Aprendi a desenhar na Escola Italiana do Porto, cidade onde nasci, e no liceu decidi ser arquitecto. Não é que tivesse alguma paixão especial pela disciplina, mas na crise agnóstica dos 15 anos, duvidei se Deus devia ter descansado ao 7º dia. É que, pensando bem, ficou por fazer uma geografia como a de Delfos, a Acrópole para receber o Parténon ou secar um pântano no Illinois, onde a Farnsworth pudesse ficar.
Em 1975 depois da Revolução dos Cravos, comecei a trabalhar com o Arqº Siza Vieira. Não só pela arquitectura, mas sobretudo pela pessoa em si, foi uma experiência excepcional que ainda hoje continuo a fazer com o mesmo prazer. Saí do seu escritório nos anos 80, para ser arquitecto. Foi difícil começar, mas usar a sua “linguagem” parecia-me uma traição e mesmo que o quisesse, não o conseguia fazer, por pudor.
Depois da Revolução, e restabelecida a Democracia, abriu-se a oportunidade de redesenhar um país, onde faltavam escolas, hospitais, outros equipamentos, e sobretudo meio milhão de casas. Não era certamente o Pós-Modernismo, na altura em voga, que nos poderia resolver a questão. Construir meio milhão de casas, com frontões e colunas seria uma perda de energia, pois a ditadura já o tinha ensaiado. O Pós-Modernismo chegou a Portugal, sem quase termos passado pelo Movimento Moderno. É essa a ironia do nosso destino: “antes de o ser já o éramos”.

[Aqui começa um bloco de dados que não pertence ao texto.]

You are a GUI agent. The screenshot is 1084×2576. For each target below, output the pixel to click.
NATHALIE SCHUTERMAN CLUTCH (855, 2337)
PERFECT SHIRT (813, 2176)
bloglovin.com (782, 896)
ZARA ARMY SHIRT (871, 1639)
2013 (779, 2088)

Do que precisávamos era de uma linguagem clara, simples e pragmática para reconstruir um país, uma cultura, e ninguém melhor que o proibido Movimento Moderno poderia responder a esse desafio. Não era só um problema ideológico, mas sobretudo de coerência entre material, sistema construtivo e linguagem. Se “arquitectura é a vontade de uma época traduzida num espaço”, Mies van der Rohe abriu-nos as portas na redefinição da disciplina tão massacrada até aí, pela linguística, semiótica, sociologia e outras ciências afins. O importante é que a arquitectura fosse “construção”, assim com urgência, nos pedia o país.

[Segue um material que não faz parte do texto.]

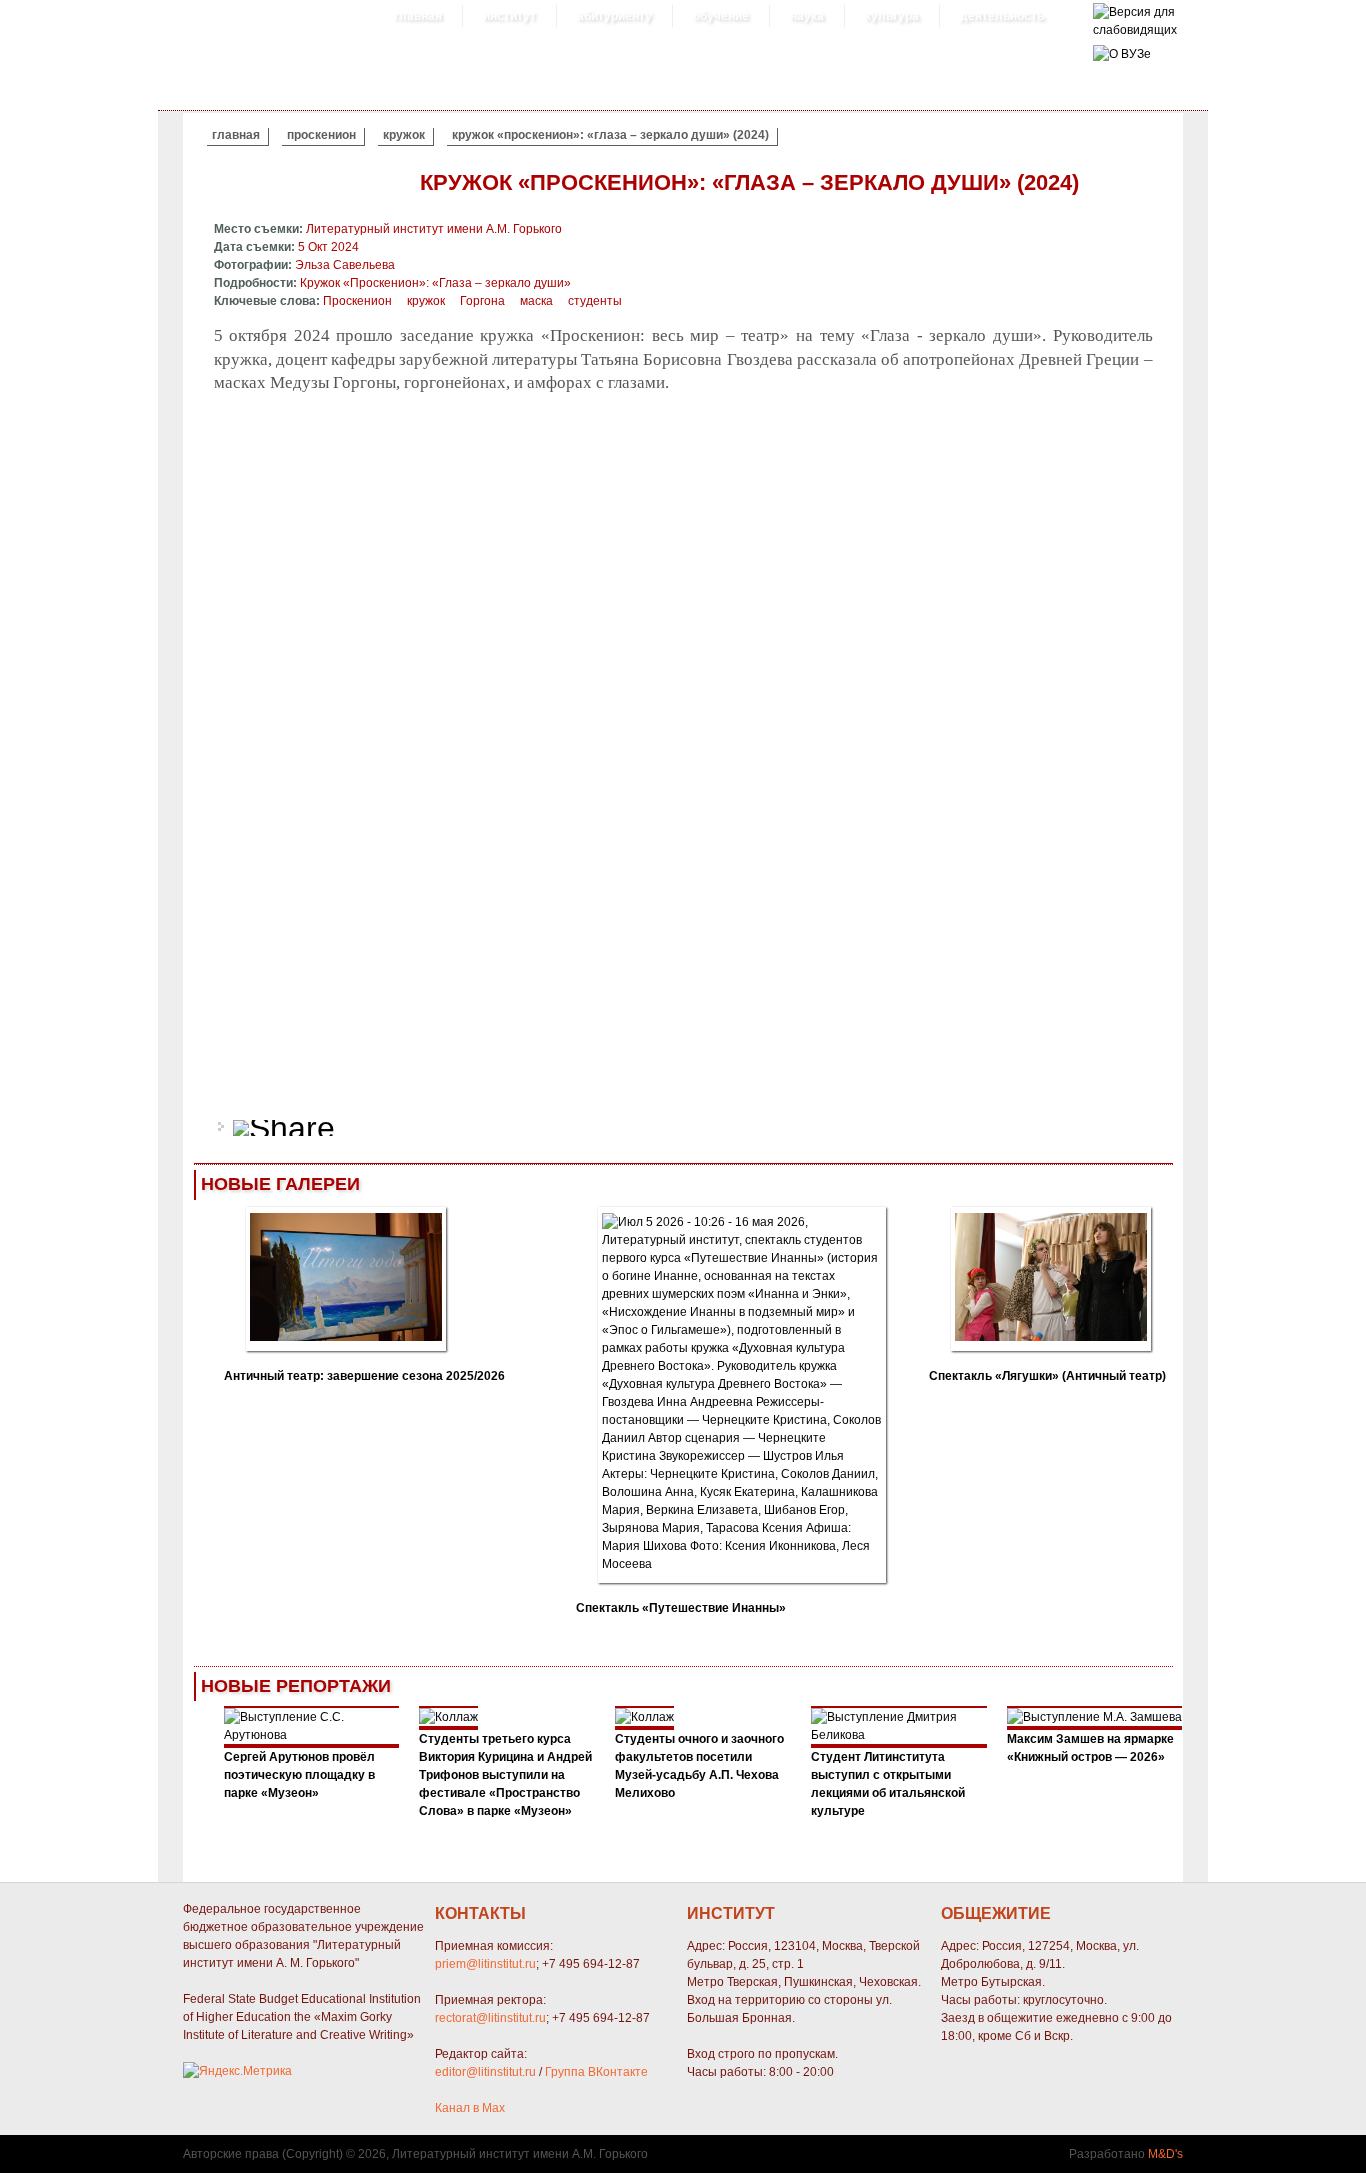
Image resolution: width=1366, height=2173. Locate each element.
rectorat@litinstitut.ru (490, 2018)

Com 10 séculos de História, Portugal encontra-se hoje numa grande crise social e económica, como já aconteceu em vários períodos anteriores. Hoje, como ontem, a solução para a arquitectura portuguesa é emigrar. Como dizia Paul Claudel: “Le Portugal est un pays en voyage, de temps en temps il touche l’Europe”. Resta-nos a “mudança”, como quer dizer a palavra “crise” em grego. Resta-nos decifrar o significado dos dois caracteres chineses que compõem a palavra “crise”: o primeiro significa “perigo”, o segundo “oportunidade”. Em África e noutras economias emergentes não nos faltarão oportunidades, o futuro é já aí. “Trabalhar na transmutação, na transformação, na metamorfose é obra própria nossa.” (1)
Muito obrigado.
Eduardo Souto de Moura
(1) Herberto Helder, “O Corpo. O Luxo, A Obra”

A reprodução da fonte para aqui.